DIRECTIONS:
You are asked to write out the entries exactly as they are given.

##### SOURCE DATA

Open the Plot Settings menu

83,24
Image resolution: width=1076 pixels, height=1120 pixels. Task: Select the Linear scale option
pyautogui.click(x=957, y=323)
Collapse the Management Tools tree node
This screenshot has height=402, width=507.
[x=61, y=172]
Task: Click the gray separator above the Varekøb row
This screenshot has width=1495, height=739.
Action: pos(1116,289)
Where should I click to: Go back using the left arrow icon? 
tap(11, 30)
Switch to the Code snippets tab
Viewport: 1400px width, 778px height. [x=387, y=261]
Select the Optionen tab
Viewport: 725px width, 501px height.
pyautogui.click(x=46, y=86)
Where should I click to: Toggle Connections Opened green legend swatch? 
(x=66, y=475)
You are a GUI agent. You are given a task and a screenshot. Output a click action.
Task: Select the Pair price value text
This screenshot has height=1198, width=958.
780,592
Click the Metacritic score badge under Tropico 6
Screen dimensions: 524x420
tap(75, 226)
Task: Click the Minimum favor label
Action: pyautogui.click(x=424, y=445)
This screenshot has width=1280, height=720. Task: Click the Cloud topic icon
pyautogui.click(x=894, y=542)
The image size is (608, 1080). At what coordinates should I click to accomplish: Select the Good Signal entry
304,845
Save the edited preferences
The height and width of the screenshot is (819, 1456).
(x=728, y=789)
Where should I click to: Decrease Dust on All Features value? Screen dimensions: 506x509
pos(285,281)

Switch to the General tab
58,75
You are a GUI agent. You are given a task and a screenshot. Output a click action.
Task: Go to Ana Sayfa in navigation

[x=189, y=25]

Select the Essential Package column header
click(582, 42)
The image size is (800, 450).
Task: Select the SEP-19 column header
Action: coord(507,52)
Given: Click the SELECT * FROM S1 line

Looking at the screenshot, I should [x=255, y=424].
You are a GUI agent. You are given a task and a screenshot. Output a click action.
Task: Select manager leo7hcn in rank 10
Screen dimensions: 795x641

##########

SOLVED EXERCISE:
Open the Plot Settings menu

83,24
Image resolution: width=1076 pixels, height=1120 pixels. Task: Select the Linear scale option
pyautogui.click(x=957, y=323)
Collapse the Management Tools tree node
This screenshot has height=402, width=507.
[x=61, y=172]
Task: Click the gray separator above the Varekøb row
This screenshot has width=1495, height=739.
Action: pos(1116,289)
Where should I click to: Go back using the left arrow icon? 
tap(11, 30)
Switch to the Code snippets tab
Viewport: 1400px width, 778px height. [x=387, y=261]
Select the Optionen tab
Viewport: 725px width, 501px height.
pyautogui.click(x=46, y=86)
Where should I click to: Toggle Connections Opened green legend swatch? 
(x=66, y=475)
You are a GUI agent. You are given a task and a screenshot. Output a click action.
Task: Select the Pair price value text
This screenshot has height=1198, width=958.
780,592
Click the Metacritic score badge under Tropico 6
Screen dimensions: 524x420
tap(75, 226)
Task: Click the Minimum favor label
Action: pyautogui.click(x=424, y=445)
This screenshot has width=1280, height=720. Task: Click the Cloud topic icon
pyautogui.click(x=894, y=542)
The image size is (608, 1080). At what coordinates should I click to accomplish: Select the Good Signal entry
304,845
Save the edited preferences
The height and width of the screenshot is (819, 1456).
(x=728, y=789)
Where should I click to: Decrease Dust on All Features value? Screen dimensions: 506x509
pos(285,281)

Switch to the General tab
58,75
You are a GUI agent. You are given a task and a screenshot. Output a click action.
Task: Go to Ana Sayfa in navigation

[x=189, y=25]

Select the Essential Package column header
click(582, 42)
The image size is (800, 450).
Task: Select the SEP-19 column header
Action: coord(507,52)
Given: Click the SELECT * FROM S1 line

Looking at the screenshot, I should [x=255, y=424].
You are a GUI agent. You are given a task and a screenshot. Output a click action.
Task: Select manager leo7hcn in rank 10
Screen dimensions: 795x641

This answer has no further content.